Mwalimu Nyerere with former Cuban President Fidel Castro talking to a Cuban aid worker during a visit to Ruvu, Tanzania, in 1972 (Photo: Bertmann/CORBIS       

In his beautiful love letter to former Tanzanian President the late Mwalimu Julius Nyerere in last week's The East African, Philip Ochieng observes:

The Tanzanian nationalist leadership was much longer-sighted. At independence, it consciously sought to transform the elite nationalist unity into a real mass or inter-tribal unity. The war on tribalism that it launched was thus a thousand times more genuine and more intense. At the instigation of Mwalimu Nyerere himself, there was a massive campaign to raise one national consciousnesses. In its attempts to dismantle the colonial structure of thought and action, Tanzania is the only African country that nearly succeeded in annihilating tribalism. 
Now, it is a matter of historical consensus that Mwalimu Nyerere's great achievement was the success he had in moving his people away from the narrow, tribal self-definitions to a broader, more nationalist identity that makes us think of ourselves as Tanzanians first and everything else second. This was/is his great victory. And the forty years of peace we continue to enjoy is a testament to the enduring legacy of this vision. 
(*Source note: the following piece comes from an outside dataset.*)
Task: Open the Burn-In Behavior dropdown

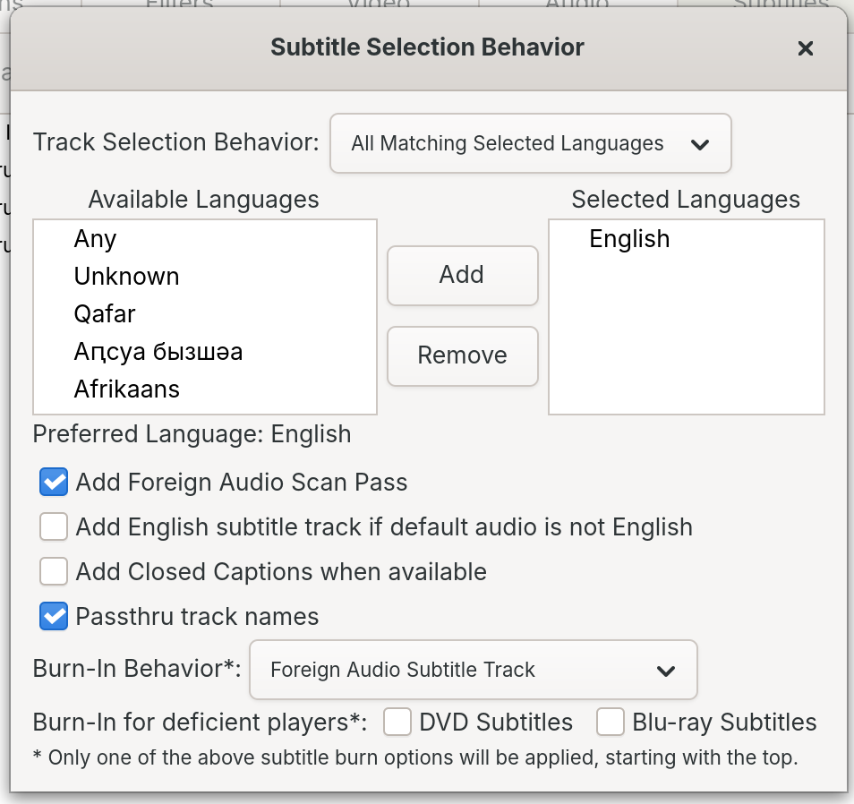Action: (x=473, y=670)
But what has been clear for a long time now is that his 'Ujamaa' policies were disastrous. Even Mr. Ochieng himself admits that '[they] were not a recipe for rapid development.' Nevertheless he excuses Mwalimu thus:

His failings were not a result of any deliberate anti-people policy. He fought will full energy every manifestation of arrogance, corruption, tyranny and chauvinism in leadership [...] his failings stemmed from the subjective inadequacies of an ideology and his system's inability to come to full grips with all the extremely powerful objective forces-national and international- that were ranged against his policies.
Since i know Mr. Ochieng to be a fan of Shakespeare, he would do well to recall the Bard's warning that the road to hell is paved with good intentions. Yes, Mwalimu's policies were well-meaning. But his ideological experiments were not the intellectual theorizing of an academic sitting at his desk on his ivory tower. They had real and adverse consequences whose ramifications we are still having to contend with. The policies that came out of the Arusha Declaration sounded good on paper, but in practice they simply could not work. Their failures were almost immediate with with regional leaders using the collectivisation programs to enrich themselves at the expense of local farmers and in the process bankrupting the government. This lead to the forced nationalisation of private property in 1974 with the so-called 'Operation Dodoma.'  All these programmes did little to improve returns on the huge investments poured into these expensive policies which in turn plunged the country deeper into debt and led to our version of the 'Great Depression' in the 1980s.

Mr. Ochieng, who is Kenyan, is blinded by his admiration of Mwalimu and chooses to gloss over his many failures, like a man who is in love with his neighbour's wife despite being told over and over about the woman's deep flaws. And just like this dude, Mr. Ochieng is being misleading in his selective praise of Mwalimu. The point i am making is we should tell the truth about our history. Mwalimu was a great leader who was instrumental in the liberation of our country. But he was also responsible for gigantic failures of governance and glorifying him only obscures the man and the context of his times.

1 comment:

Elsie Eyakuze- said...

"if you know your history, then you will know where you're coming from!"